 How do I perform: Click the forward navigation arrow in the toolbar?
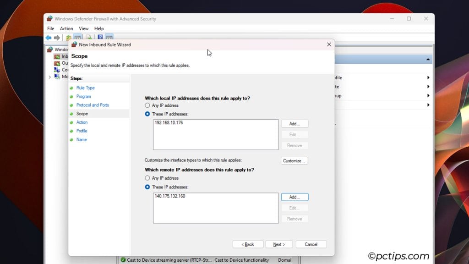56,37
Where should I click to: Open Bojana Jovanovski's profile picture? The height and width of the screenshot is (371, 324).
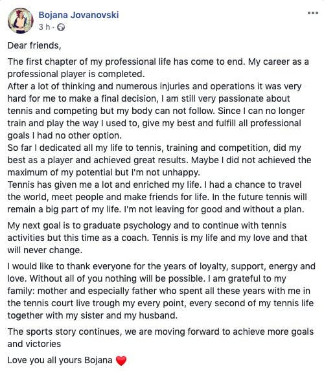20,21
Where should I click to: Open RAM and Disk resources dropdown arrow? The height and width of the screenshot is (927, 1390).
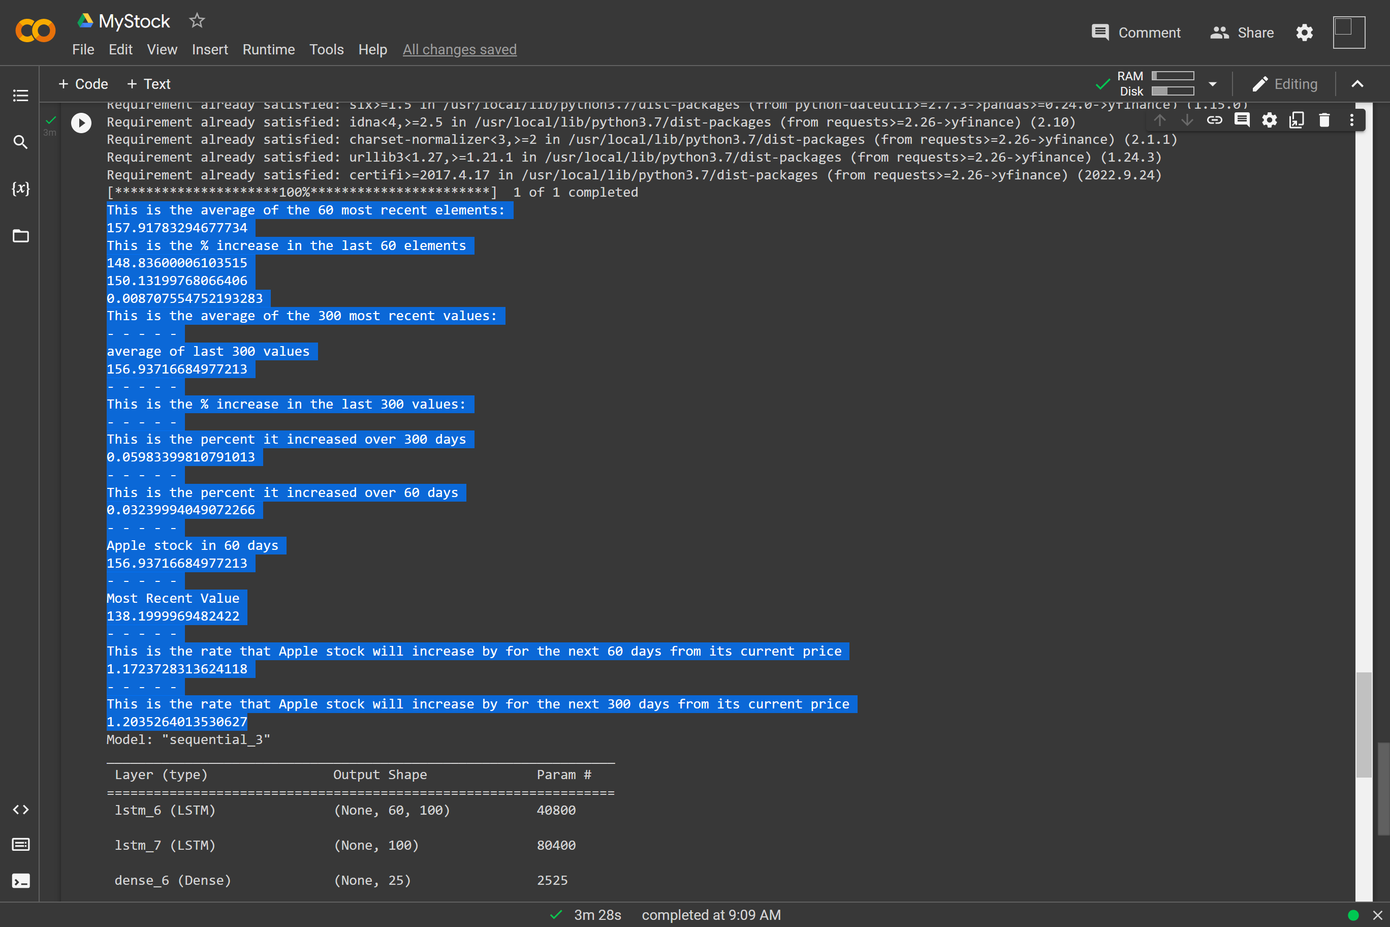[x=1213, y=84]
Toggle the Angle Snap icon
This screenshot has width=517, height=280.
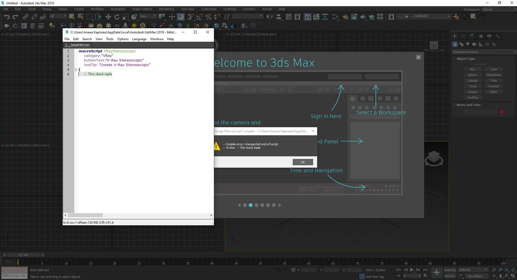click(199, 17)
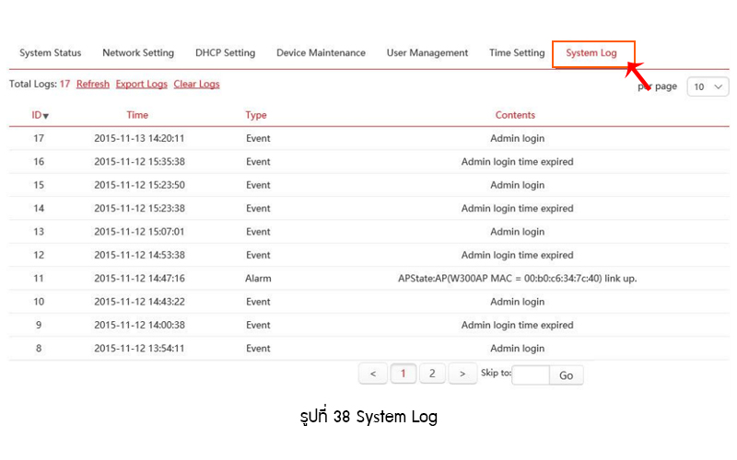Open the Device Maintenance tab
The image size is (737, 460).
click(x=321, y=53)
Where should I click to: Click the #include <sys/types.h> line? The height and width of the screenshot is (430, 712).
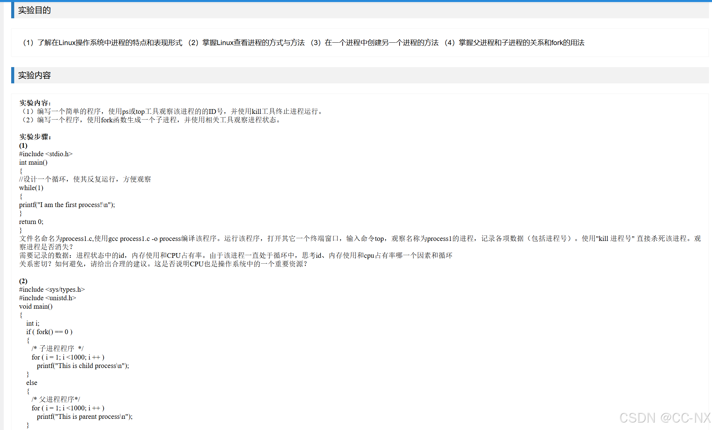(x=52, y=289)
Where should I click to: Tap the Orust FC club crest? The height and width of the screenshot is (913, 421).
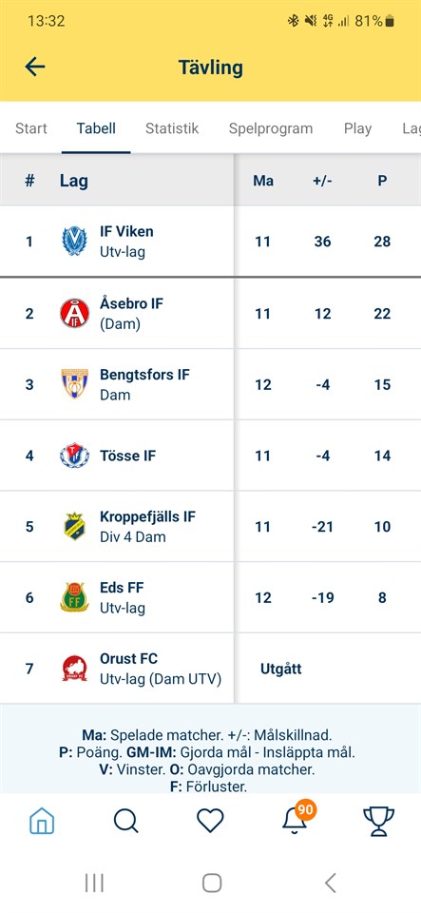(x=74, y=669)
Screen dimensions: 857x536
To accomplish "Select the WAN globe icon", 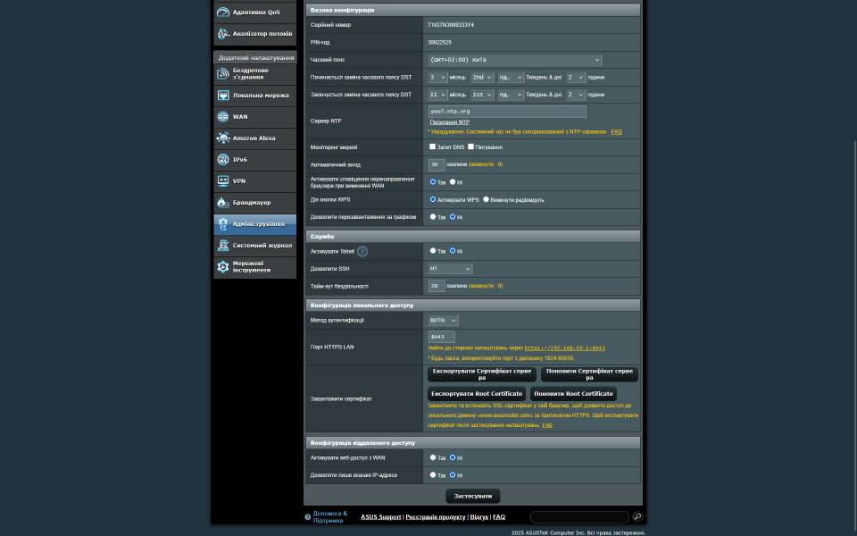I will pyautogui.click(x=223, y=117).
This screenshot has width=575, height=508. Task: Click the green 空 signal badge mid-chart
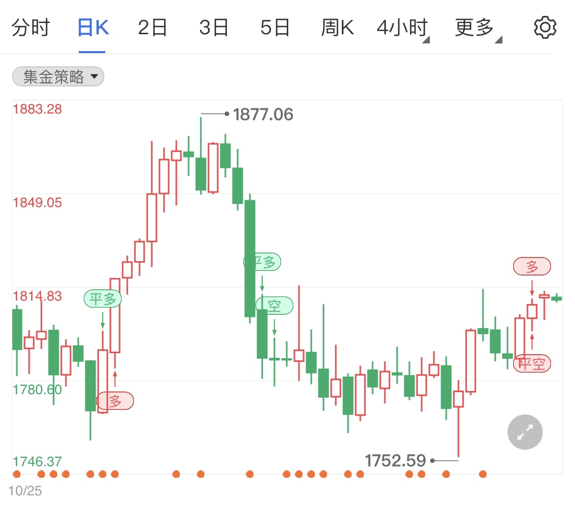[274, 306]
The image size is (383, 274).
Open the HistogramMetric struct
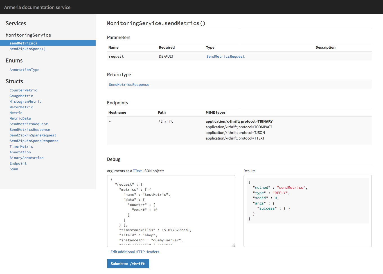(x=25, y=101)
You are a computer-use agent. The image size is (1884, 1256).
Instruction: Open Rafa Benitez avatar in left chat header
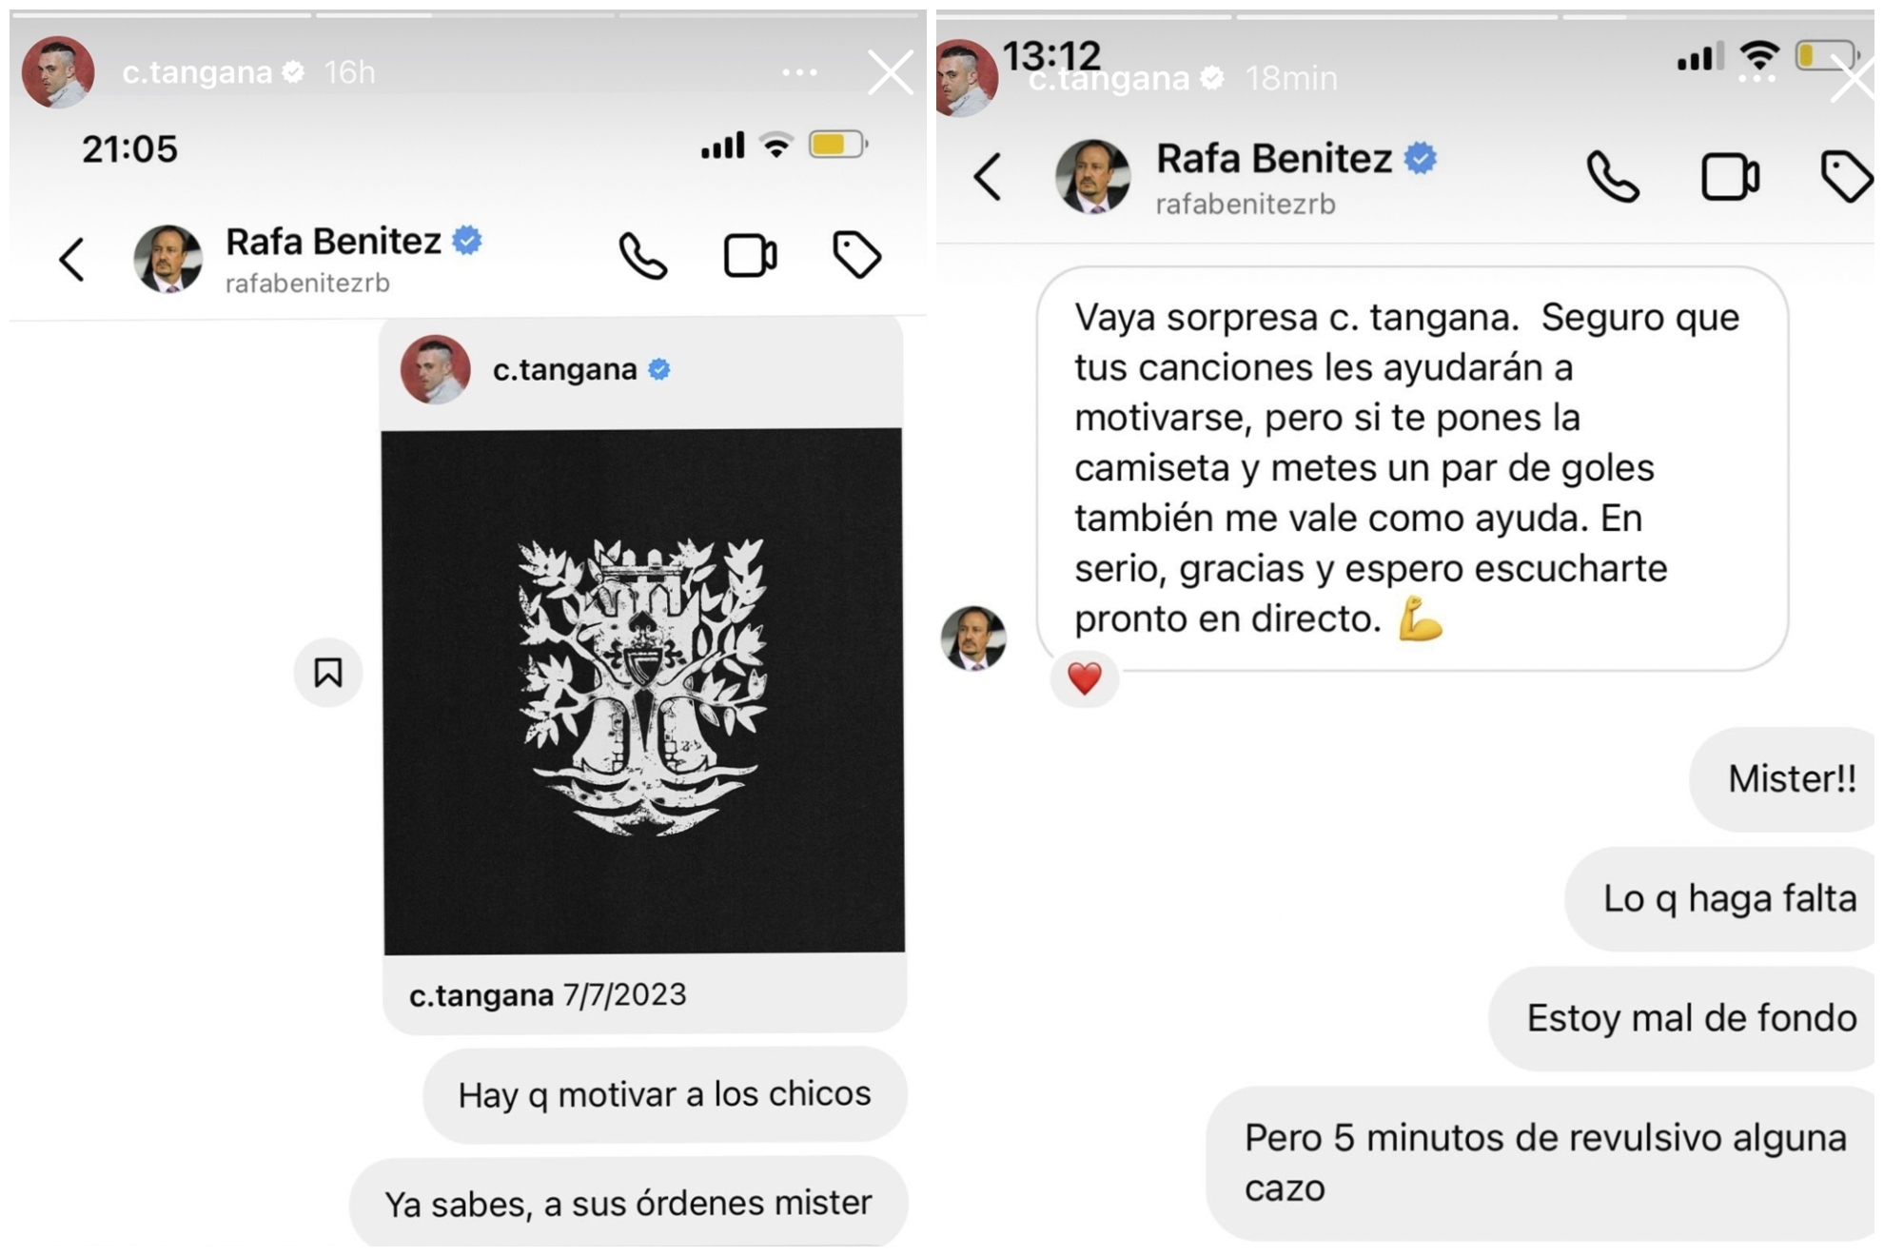point(167,258)
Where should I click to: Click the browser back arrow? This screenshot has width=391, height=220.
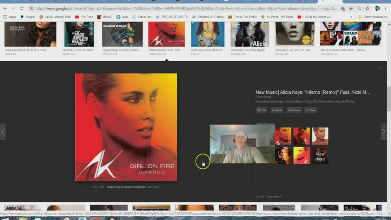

▶ [Directions] Copy the lines word for word, starting at the first line and ending at the line containing "[x=1213, y=84]", without the pictures.

▶ [Task solution]
 How do I perform: Click the forward navigation arrow in the toolbar?
56,37
Where should I click to: Open Bojana Jovanovski's profile picture? The height and width of the screenshot is (371, 324).
20,21
Where should I click to: Open RAM and Disk resources dropdown arrow? The height and width of the screenshot is (927, 1390).
[x=1213, y=84]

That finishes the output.